Peshawar, capital of the Northwest Frontier, is just east of the winding canyons of the Khyber Pass and Afghanistan.

It is also a region that has almost never been governed by outsiders. The Pathans (Pashtun in western jargon) are a fiercly proud people. Only person I recollect in recent history, that was able to have some semblance of order there is Khan Abdul Ghaffar Khan (aka Frontier Gandhi).



To: LindyBill who wrote (18805)12/5/2003 7:53:07 PM
From: frankw1900  Read Replies (3) | Respond to of 793685
 
As good a summary of Pakistan situation as I've seen:

Shaping American policy toward Pakistan requires a prolonged balancing act on a particularly high wire. Nuclear misbehavior must be discouraged, but economic sanctions would only push a volatile country toward bankruptcy and disintegration.

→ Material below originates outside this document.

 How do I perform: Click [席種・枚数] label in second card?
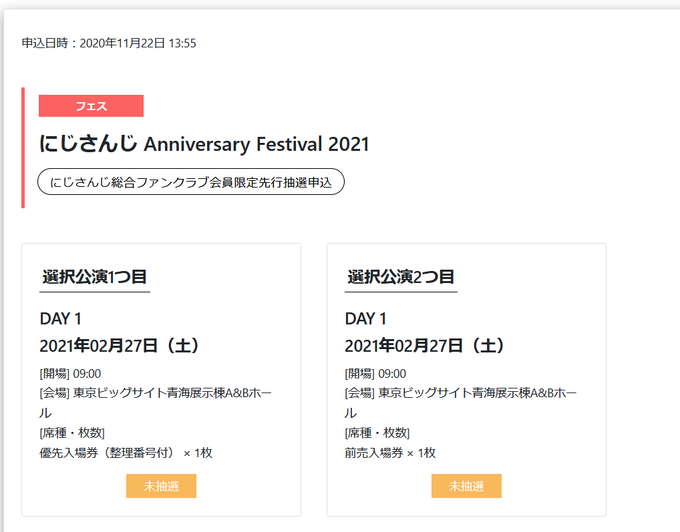(x=377, y=433)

Human rights should be stressed, but perhaps not if it keeps Al Qaeda suspects from being immediately handed over. Big infusions of economic aid are vital for development, but how can the money be kept from religious radicals and the hopelessly corrupt? A full return to democracy ought to be demanded, but past civilian governments have been kleptocracies. Sadly, no oasis is visible ahead. There is no obvious Mandela figure, no Walesa, no Havel waiting in the wings. There can be no Velvet Revolution to inspire the Pakistani masses. Between the Koran and the Kalashnikovs, too many people covet too many incompatible things.

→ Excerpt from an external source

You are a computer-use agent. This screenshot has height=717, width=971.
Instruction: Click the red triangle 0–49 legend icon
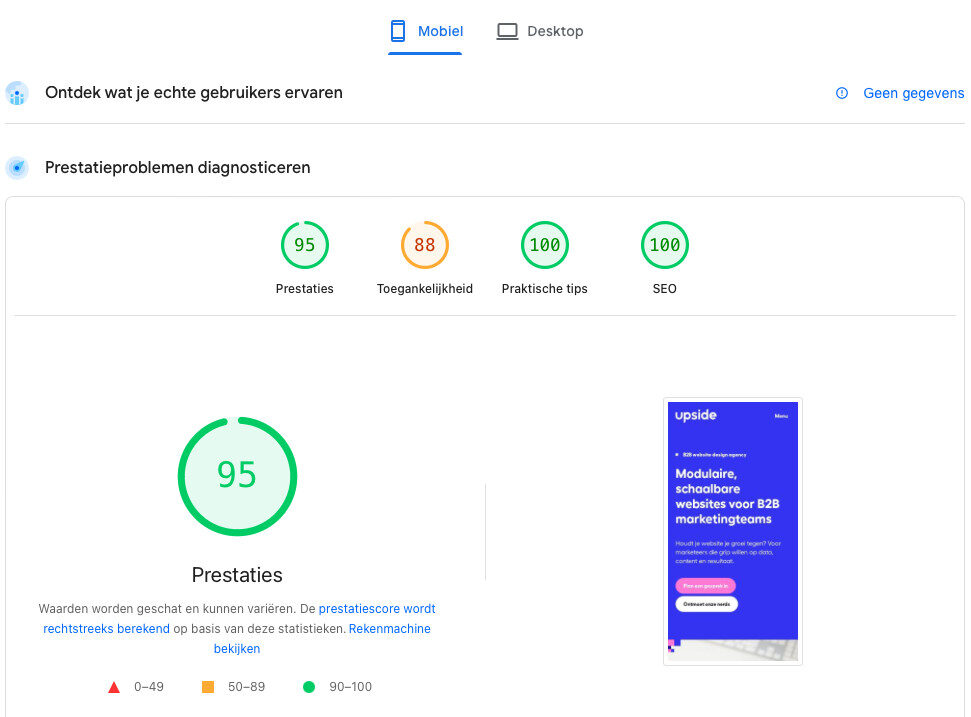point(113,687)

But if elected governments have been disappointing, military ones have been disastrous. And the eventual bridge to cross is more than Musharraf. It is the army itself -- and its dominance, whether onstage or behind the scenes. Some way or another, Musharraf's time will pass. The great fear in the West has been that the next general will be much harder to deal with, someone with a long beard and no taste for whisky. But the greater likelihood is that after Musharraf simply comes another Musharraf, a slightly different model but still a man with the same loyalty to military pre-eminence.


One essential aspect of democracy Pakistan has never had is being able to vote against a corrupt government. Every time an elected government has proven hopelessly corrupt, the army has replaced it and, hard to imagine, has done a worse job. When the situation has become unmanageable they have turned the mess over to an elected government and the cycle repeats itself.

But the Pakis never have had the chance of repeatedly voting the rascals out.

The problem has always been the army and it gets worse.

The most useful US message that could be given is to the Pakistan officer class:

No army has ever been competent at running a country. Find a way to give it up.